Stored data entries
-=-=-
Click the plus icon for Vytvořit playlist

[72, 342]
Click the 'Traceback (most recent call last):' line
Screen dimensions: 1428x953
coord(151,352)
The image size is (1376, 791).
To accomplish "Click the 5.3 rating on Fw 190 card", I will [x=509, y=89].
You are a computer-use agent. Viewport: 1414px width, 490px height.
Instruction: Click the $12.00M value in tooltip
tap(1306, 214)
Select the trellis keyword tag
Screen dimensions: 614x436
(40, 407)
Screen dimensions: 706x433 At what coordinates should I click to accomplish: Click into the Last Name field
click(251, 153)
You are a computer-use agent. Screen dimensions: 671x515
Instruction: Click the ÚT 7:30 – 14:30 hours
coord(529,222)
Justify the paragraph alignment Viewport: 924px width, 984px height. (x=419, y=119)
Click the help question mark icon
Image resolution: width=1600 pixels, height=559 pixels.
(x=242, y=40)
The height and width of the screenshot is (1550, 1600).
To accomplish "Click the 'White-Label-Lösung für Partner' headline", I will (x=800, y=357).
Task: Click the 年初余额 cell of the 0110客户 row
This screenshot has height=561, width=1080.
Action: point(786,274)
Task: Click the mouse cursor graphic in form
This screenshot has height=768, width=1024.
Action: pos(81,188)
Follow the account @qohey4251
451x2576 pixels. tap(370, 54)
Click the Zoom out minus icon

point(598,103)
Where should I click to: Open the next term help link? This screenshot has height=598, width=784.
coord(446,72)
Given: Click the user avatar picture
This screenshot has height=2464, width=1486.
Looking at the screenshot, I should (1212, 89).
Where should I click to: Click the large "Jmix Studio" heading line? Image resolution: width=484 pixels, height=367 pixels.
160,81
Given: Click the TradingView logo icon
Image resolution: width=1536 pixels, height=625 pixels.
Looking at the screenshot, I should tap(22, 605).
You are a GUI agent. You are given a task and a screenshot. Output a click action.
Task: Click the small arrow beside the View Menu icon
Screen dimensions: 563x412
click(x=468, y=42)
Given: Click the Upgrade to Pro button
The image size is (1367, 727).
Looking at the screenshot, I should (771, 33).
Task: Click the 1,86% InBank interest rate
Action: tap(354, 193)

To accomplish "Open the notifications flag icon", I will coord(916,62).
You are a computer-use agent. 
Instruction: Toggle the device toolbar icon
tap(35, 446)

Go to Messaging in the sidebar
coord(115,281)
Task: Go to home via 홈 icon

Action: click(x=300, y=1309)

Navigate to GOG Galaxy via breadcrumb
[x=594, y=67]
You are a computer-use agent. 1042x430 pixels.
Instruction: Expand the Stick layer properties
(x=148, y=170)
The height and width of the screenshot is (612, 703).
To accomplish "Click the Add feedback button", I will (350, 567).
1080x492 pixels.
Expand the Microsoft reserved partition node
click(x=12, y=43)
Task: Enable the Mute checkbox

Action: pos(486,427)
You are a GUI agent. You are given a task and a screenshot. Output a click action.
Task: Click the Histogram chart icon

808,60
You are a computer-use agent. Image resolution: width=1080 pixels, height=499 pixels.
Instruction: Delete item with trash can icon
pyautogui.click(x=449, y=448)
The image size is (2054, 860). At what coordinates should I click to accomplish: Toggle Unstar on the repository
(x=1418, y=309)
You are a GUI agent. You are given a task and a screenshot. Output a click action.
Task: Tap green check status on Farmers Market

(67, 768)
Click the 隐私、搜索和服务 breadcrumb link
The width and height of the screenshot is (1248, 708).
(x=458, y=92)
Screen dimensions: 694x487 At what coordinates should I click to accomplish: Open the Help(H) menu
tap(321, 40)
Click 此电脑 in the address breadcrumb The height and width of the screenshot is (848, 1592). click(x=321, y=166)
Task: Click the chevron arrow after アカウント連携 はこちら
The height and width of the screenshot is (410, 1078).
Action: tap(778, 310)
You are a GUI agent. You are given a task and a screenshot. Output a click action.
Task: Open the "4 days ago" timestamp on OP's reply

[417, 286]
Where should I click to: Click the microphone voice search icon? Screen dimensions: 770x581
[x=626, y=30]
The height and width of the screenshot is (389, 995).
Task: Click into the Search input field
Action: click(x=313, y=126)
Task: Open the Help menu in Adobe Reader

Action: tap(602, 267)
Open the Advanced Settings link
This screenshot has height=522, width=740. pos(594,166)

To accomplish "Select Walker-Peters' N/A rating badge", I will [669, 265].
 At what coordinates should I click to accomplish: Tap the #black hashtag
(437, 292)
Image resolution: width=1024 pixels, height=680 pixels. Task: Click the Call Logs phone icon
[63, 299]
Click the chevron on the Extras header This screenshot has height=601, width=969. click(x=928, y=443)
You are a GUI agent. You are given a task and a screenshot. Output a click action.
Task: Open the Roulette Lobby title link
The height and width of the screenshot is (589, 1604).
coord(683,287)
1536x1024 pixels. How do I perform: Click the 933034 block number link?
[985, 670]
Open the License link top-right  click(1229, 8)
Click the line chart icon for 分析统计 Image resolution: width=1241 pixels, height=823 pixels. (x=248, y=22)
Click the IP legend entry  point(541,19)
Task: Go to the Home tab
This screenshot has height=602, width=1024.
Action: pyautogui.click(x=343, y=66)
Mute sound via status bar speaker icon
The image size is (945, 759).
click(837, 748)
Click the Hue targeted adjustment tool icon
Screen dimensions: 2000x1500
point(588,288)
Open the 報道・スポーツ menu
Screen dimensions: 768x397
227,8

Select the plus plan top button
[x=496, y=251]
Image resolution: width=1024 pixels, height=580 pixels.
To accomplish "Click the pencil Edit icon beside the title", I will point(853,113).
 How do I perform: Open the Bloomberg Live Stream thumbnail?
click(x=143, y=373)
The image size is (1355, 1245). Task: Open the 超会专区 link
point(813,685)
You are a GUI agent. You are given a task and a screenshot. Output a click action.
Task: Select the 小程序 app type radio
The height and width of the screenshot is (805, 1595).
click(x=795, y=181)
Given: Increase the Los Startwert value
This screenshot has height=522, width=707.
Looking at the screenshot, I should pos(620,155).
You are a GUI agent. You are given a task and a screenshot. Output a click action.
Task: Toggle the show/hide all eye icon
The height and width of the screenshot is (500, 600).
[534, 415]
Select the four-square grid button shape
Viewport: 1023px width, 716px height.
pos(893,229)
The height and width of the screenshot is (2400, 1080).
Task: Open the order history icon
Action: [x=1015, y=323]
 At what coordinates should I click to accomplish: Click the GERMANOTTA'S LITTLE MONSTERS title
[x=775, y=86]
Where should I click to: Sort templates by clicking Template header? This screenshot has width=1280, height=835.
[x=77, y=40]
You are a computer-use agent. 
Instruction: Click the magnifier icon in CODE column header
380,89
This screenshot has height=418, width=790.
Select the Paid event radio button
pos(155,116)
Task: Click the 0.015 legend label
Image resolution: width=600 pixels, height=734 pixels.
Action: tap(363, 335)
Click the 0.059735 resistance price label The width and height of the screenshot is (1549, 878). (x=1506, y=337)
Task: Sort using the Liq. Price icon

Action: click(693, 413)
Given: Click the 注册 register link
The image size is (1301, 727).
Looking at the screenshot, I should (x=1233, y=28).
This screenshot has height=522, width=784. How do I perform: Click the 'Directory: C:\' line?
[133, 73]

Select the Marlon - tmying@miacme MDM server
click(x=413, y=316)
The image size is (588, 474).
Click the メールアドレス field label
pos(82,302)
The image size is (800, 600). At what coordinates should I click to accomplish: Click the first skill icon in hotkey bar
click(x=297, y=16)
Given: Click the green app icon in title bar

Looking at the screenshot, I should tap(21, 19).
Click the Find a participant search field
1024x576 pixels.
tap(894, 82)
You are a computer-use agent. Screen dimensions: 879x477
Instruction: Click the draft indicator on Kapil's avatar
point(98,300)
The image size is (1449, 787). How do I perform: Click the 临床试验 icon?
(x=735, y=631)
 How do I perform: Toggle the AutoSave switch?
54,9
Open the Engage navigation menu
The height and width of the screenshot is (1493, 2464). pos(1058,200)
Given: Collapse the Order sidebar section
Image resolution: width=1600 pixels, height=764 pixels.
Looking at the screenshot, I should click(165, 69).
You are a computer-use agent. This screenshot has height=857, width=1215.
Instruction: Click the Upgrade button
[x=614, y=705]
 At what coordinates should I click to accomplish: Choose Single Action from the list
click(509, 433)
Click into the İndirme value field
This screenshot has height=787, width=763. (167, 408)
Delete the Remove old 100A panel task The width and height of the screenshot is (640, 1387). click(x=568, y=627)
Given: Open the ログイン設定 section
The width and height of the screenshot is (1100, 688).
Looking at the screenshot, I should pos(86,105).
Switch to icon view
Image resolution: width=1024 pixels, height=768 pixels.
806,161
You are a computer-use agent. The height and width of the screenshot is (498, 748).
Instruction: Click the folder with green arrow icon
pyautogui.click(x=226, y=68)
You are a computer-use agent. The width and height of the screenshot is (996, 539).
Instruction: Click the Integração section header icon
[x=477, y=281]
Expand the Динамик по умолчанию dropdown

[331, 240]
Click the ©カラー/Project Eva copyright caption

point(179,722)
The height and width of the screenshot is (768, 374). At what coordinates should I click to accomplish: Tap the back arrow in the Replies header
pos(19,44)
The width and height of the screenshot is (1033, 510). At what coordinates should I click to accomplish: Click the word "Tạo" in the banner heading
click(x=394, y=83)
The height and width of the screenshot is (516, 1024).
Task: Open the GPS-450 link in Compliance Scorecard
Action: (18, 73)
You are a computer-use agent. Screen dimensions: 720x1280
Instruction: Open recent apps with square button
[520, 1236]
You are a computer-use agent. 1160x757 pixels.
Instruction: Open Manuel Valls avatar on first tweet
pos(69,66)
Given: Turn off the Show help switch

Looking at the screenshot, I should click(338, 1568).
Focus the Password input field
-=-=-
### Task instructions:
Please find, in the entries above, every line where "chevron" occurs, and copy it.

### Problem solution:
Task: Click the chevron arrow after アカウント連携 はこちら
Click the chevron on the Extras header This screenshot has height=601, width=969. click(x=928, y=443)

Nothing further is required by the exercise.